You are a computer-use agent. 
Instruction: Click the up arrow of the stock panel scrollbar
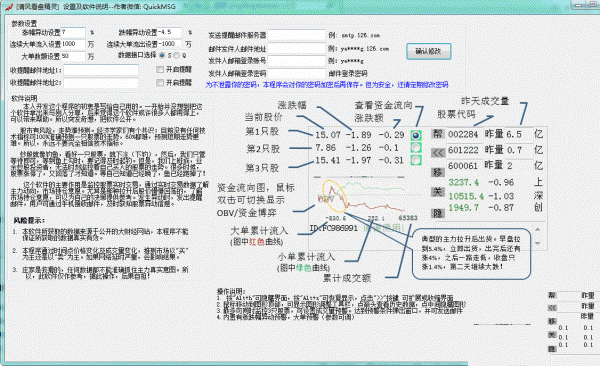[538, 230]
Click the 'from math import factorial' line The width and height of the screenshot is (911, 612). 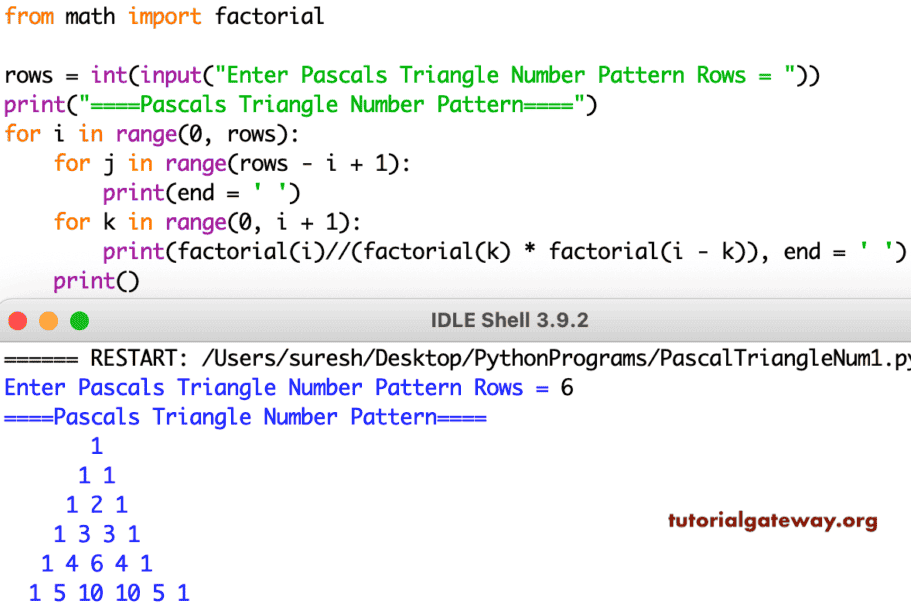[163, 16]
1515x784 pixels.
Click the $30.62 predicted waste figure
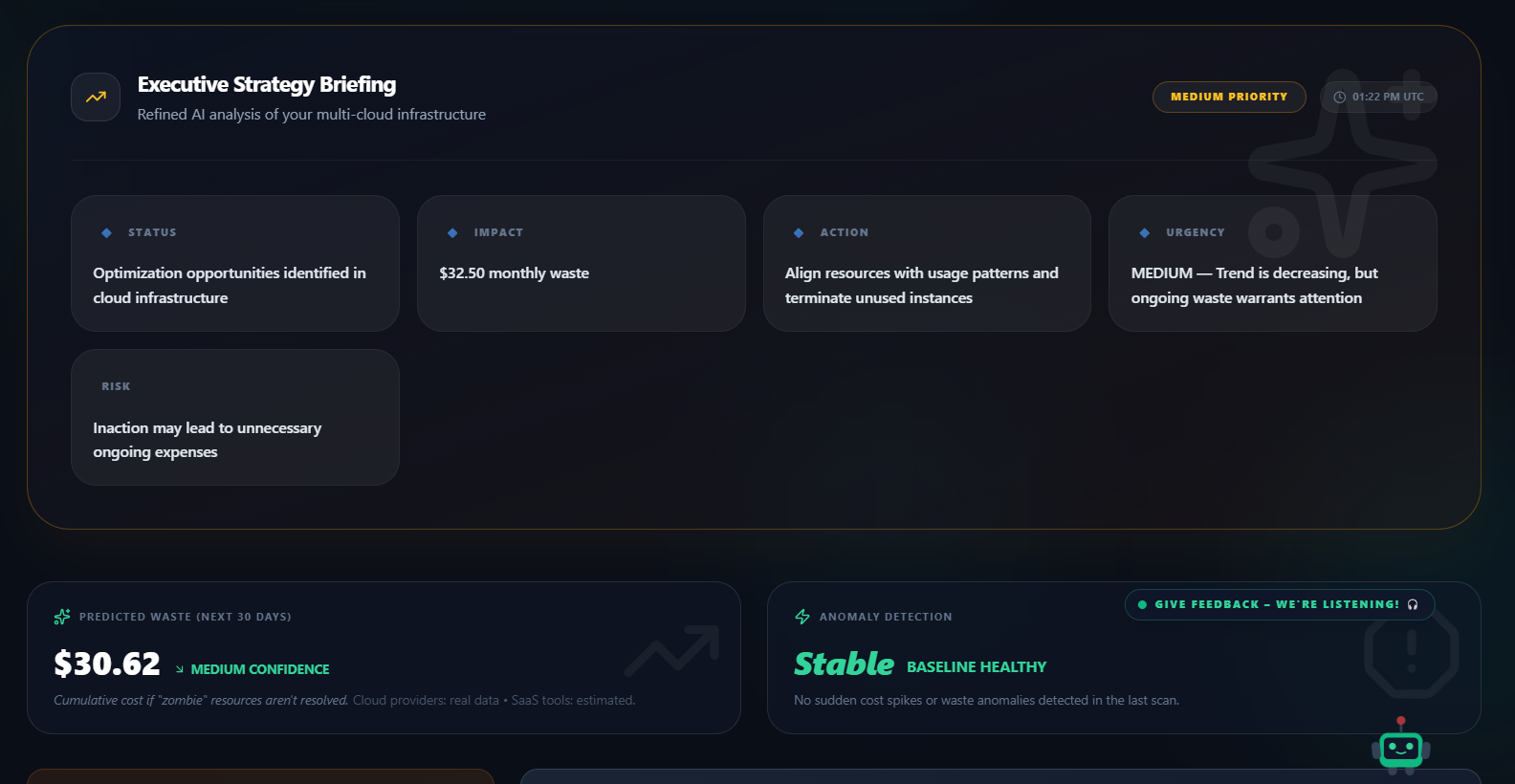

=======

(TASK DETAILS) Copy everything from the line containing "1515x784 pixels." down to the end of the records, leaving out the pictures.

(RESULT BELOW)
1515x784 pixels.
Click the $30.62 predicted waste figure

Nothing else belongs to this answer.